━━━ TASK INPUT ━━━
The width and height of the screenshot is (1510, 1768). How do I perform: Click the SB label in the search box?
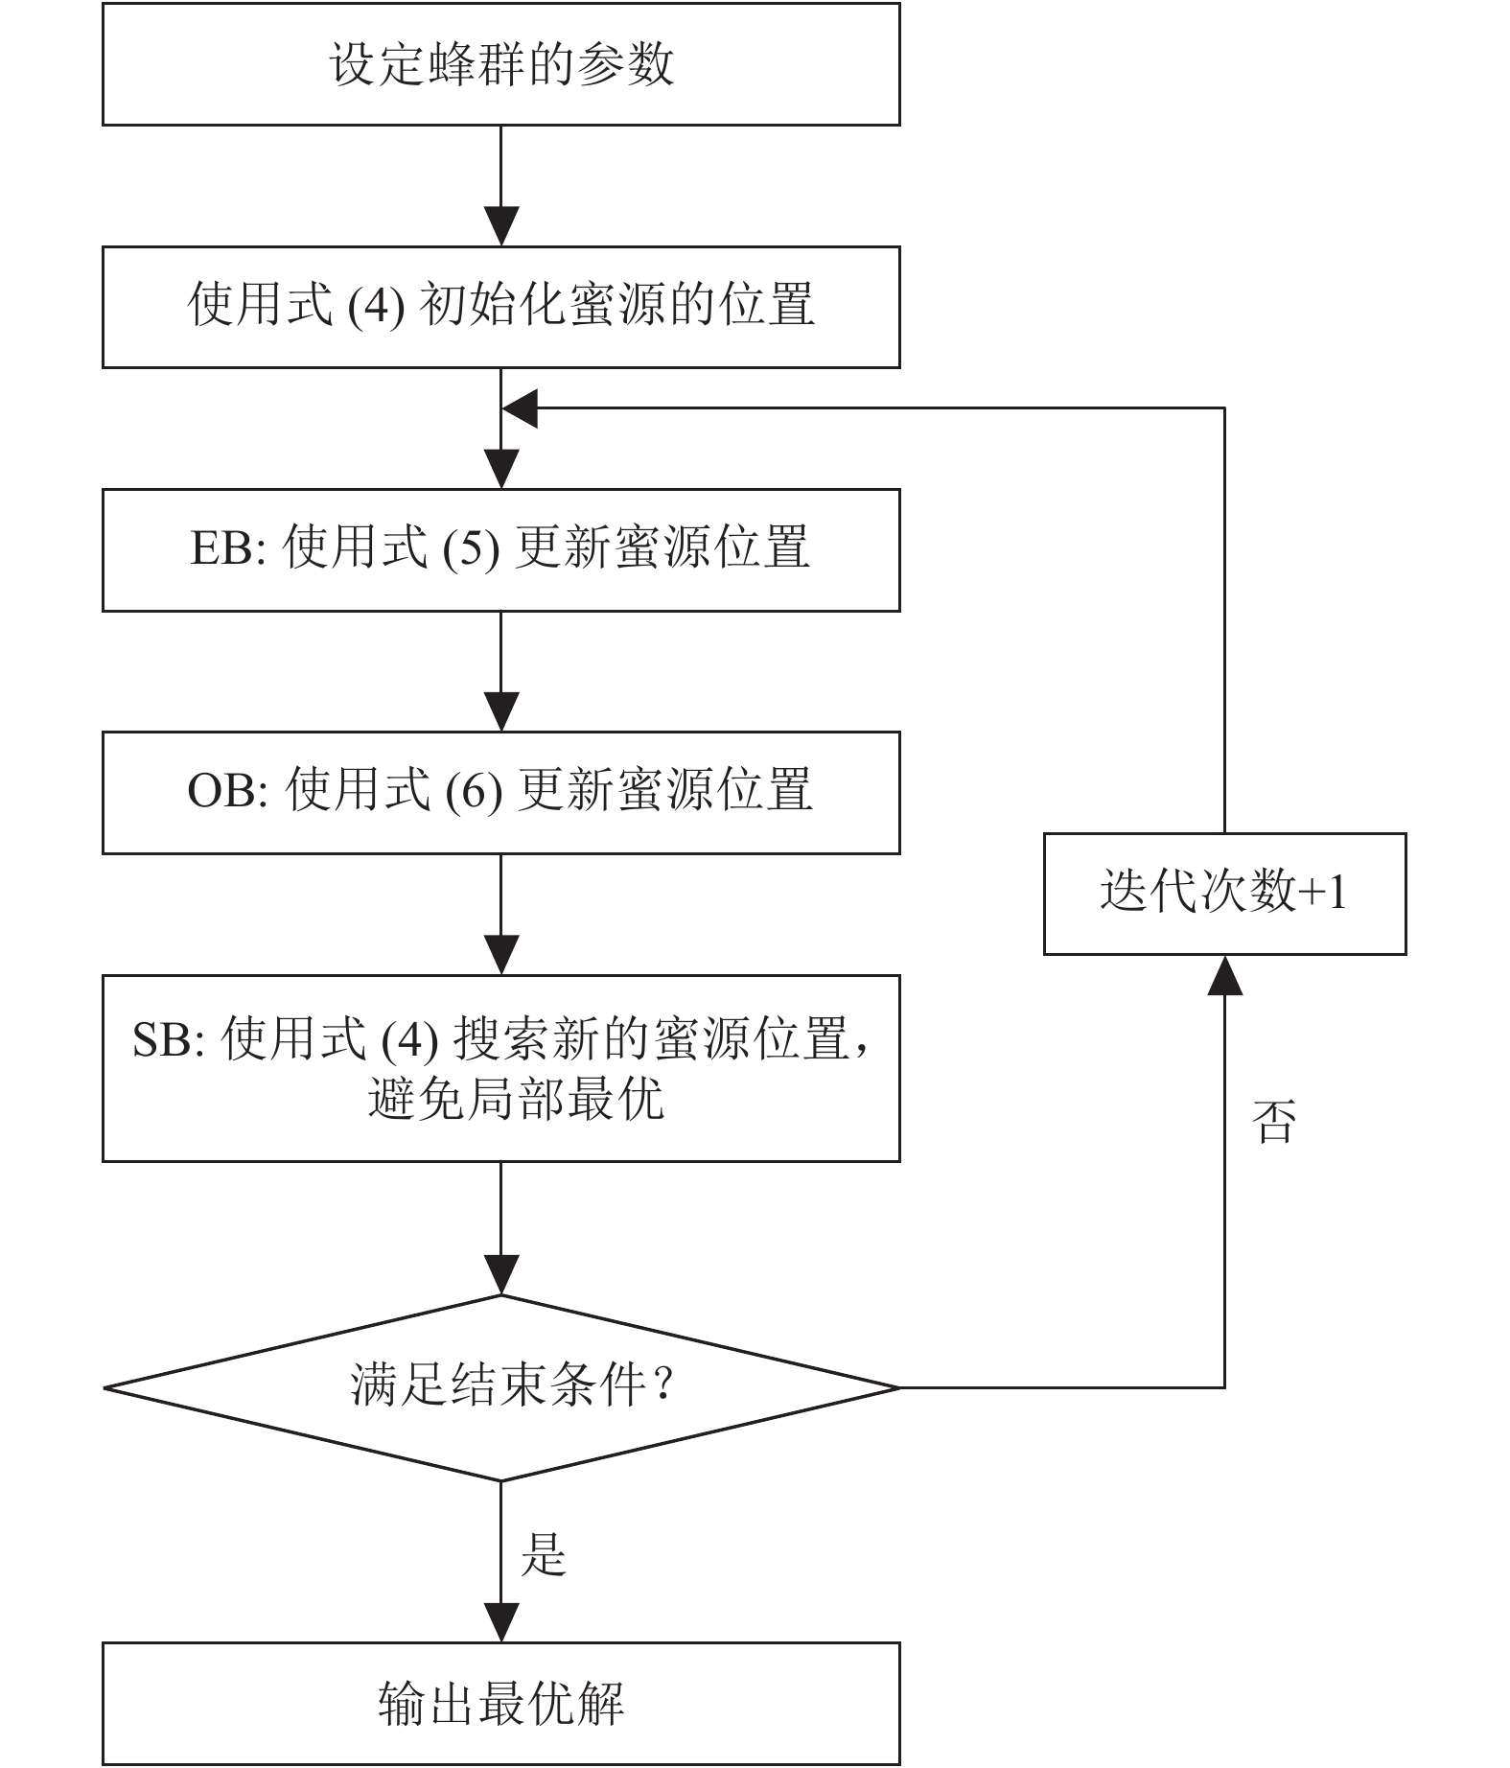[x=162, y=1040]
━━━
━━━ TASK INPUT ━━━
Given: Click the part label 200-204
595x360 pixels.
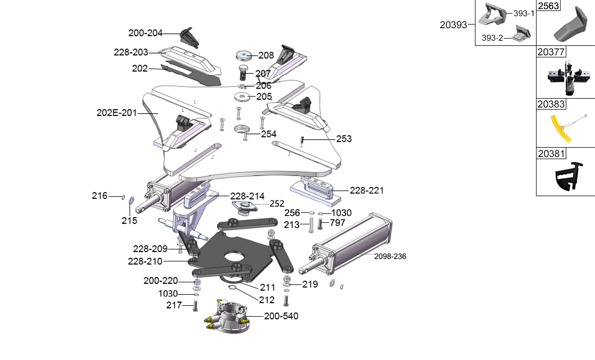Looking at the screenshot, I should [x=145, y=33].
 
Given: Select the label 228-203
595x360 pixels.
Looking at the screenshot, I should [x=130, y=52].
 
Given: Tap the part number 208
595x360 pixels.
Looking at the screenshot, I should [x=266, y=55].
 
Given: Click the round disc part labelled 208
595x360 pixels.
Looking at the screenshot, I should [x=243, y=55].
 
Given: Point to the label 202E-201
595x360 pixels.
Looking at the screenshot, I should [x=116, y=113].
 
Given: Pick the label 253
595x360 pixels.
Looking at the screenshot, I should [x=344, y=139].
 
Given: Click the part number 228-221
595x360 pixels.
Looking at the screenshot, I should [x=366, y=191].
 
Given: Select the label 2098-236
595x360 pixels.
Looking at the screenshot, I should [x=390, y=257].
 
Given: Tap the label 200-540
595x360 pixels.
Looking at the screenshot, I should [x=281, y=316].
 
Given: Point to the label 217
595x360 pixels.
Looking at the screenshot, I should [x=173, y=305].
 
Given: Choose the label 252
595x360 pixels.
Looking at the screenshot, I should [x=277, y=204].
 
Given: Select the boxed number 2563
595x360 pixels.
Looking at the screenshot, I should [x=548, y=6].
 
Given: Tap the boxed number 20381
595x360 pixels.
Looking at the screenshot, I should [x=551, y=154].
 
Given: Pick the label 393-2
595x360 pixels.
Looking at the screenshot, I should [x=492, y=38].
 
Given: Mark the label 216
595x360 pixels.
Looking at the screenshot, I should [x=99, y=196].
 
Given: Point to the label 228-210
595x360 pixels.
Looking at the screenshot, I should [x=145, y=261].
━━━
━━━ TASK INPUT ━━━
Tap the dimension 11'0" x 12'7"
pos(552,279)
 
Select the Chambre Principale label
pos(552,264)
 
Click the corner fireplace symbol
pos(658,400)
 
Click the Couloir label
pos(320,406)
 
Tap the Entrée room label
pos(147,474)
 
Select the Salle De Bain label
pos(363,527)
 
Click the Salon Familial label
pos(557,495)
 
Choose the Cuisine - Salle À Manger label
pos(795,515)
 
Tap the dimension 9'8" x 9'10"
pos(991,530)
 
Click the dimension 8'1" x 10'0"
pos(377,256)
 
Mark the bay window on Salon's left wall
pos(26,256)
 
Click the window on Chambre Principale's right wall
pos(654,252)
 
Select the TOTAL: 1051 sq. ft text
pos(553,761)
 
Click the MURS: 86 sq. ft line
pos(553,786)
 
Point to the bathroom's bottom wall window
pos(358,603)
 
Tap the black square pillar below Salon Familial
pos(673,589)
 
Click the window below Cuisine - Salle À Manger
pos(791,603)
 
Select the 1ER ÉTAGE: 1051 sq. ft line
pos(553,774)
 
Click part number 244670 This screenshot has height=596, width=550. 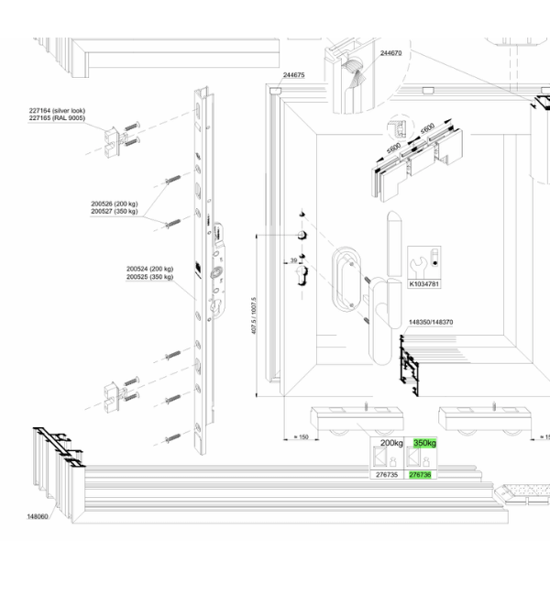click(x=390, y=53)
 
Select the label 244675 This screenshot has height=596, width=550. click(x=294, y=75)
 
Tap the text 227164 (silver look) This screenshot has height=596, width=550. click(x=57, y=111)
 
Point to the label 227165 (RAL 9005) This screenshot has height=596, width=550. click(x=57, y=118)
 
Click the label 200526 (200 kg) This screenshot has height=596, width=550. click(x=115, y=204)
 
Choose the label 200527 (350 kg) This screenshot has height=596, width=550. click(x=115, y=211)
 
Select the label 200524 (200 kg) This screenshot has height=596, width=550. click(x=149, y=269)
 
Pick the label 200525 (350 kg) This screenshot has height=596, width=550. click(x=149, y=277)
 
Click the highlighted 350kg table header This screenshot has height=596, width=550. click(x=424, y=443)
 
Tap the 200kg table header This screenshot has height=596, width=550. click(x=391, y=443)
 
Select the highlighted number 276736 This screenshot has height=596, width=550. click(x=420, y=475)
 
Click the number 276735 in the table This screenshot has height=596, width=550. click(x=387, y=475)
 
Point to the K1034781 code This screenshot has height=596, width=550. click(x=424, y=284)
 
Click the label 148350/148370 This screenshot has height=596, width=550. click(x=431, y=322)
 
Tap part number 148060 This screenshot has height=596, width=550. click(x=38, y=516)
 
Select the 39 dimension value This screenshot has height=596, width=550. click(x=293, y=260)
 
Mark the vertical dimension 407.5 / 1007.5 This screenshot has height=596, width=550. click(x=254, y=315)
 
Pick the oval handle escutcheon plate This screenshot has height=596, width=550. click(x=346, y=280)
━━━
◆ **REQUEST**
Extract every line in the records above that contains the word "Pick", and copy each one unchanged.

◆ **SOLUTION BELOW**
Given: Pick the label 253
Given: Pick the label 393-2
Pick the label 200525 (350 kg) This screenshot has height=596, width=550. click(x=149, y=277)
Pick the oval handle escutcheon plate This screenshot has height=596, width=550. click(x=346, y=280)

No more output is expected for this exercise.